Kusząca jest też możliwość odwetu na padalcu który mnie kiedyś spuścił po linie.

Droga Volvo68, to nie kółko różańcowe. Nie ma tu wszstkich świętych i bezbłędnych, ale na Boga nie wciskaj kitu dorosłym babom, które niejedno przeszły i niejedno widziały.

Pozdrawiam.

17

Odp: Czy spotkanie po latach ze stara miloscia ma sens?
Kriss napisał/a:

Nie wiem dlaczego niektórym tak ciężko się przyznać, że tak, chciałabym małe niezobowiązujące bzyku bzyku raz na jakiś czas. Beż zobowiązań duża przecież już jestem. Problemów nie wróżę - jestem przyjezdna - raz na ruski rok się spotkamy, poflirtujemy, powspominamy dawne czasy.

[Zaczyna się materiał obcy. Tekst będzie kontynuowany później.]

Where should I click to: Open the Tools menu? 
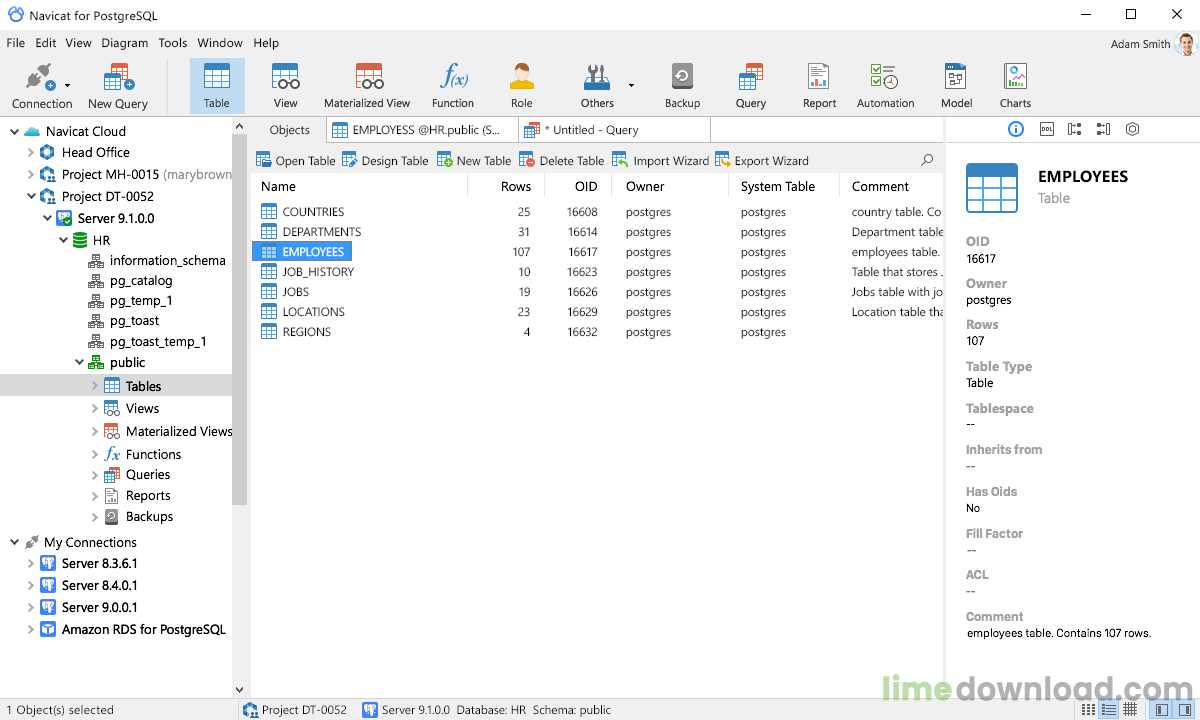coord(172,43)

Odgrzeje się kotlet - będzie fajnie, można porównać "wtedy i teraz".
Kusząca jest też możliwość odwetu na padalcu który mnie kiedyś spuścił po linie.

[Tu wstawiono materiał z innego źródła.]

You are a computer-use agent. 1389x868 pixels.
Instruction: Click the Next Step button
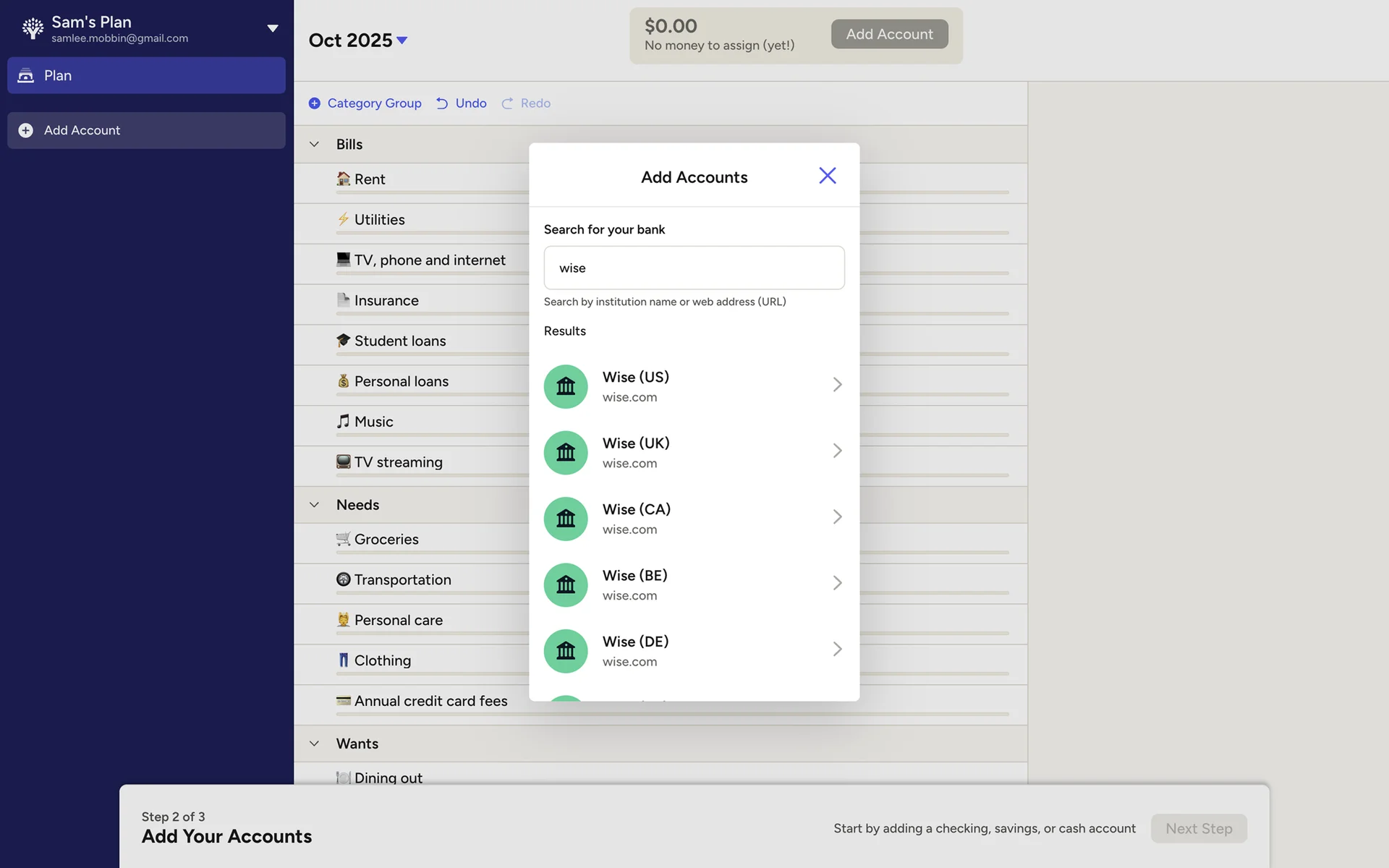(1198, 828)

Droga Volvo68, to nie kółko różańcowe. Nie ma tu wszstkich świętych i bezbłędnych, ale na Boga nie wciskaj kitu dorosłym babom, które niejedno przeszły i niejedno widziały.

Pozdrawiam.

big_smile big_smile big_smile big_smile
amen  smile

18

Odp: Czy spotkanie po latach ze stara miloscia ma sens?

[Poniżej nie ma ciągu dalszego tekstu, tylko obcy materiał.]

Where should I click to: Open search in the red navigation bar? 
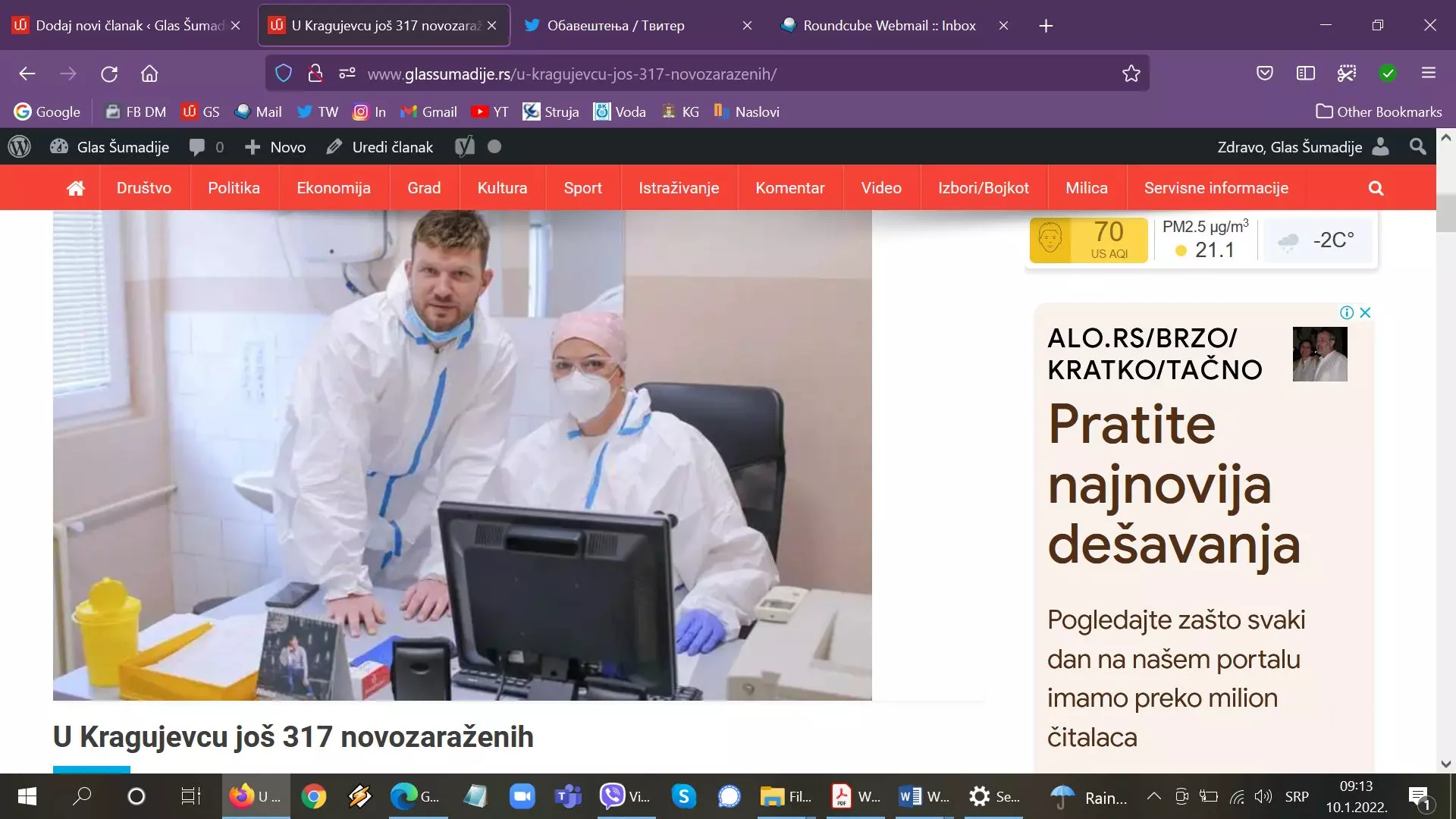click(1376, 188)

Cos w tym jest nie wiem jak bym sie zachowala gdyby mialo do czegos dojsc nie potrafie teraz powiedziec tak ,czy nie fakt motylki byly nie widzielismy sie dlugo wiec samo wrarzenie ze sie spotkalismy zrobilo swoje zreszta spotkalismy sie w restauracji i nie bylo okazji,ani mozliwosci sprawdzic co by bylo gdyby,a my tez nie darzylismy do tego.Na zlosc nie mam zamiaru mu robic i pokazywac jak to jest byc zostawiona,fakt rozmawialismy o tym co by bylo gdybysmy sie nie rozeszli ,ale to tylko takie gadanie bez zlosliwosci fakt ze  gdy bysmy byli razem nasze zycia wygladaly by inaczej,choc nie ma pewnosci ze byli bysmy szczesliwi.Czas pokarze co z tego bedzie narazie nie planuje jeszcze wyjazdu do polski,a kontakt tel.lub komp.sporadyczny wrecz powiedziala bym bardzo sporadyczny.

19

Odp: Czy spotkanie po latach ze stara miloscia ma sens?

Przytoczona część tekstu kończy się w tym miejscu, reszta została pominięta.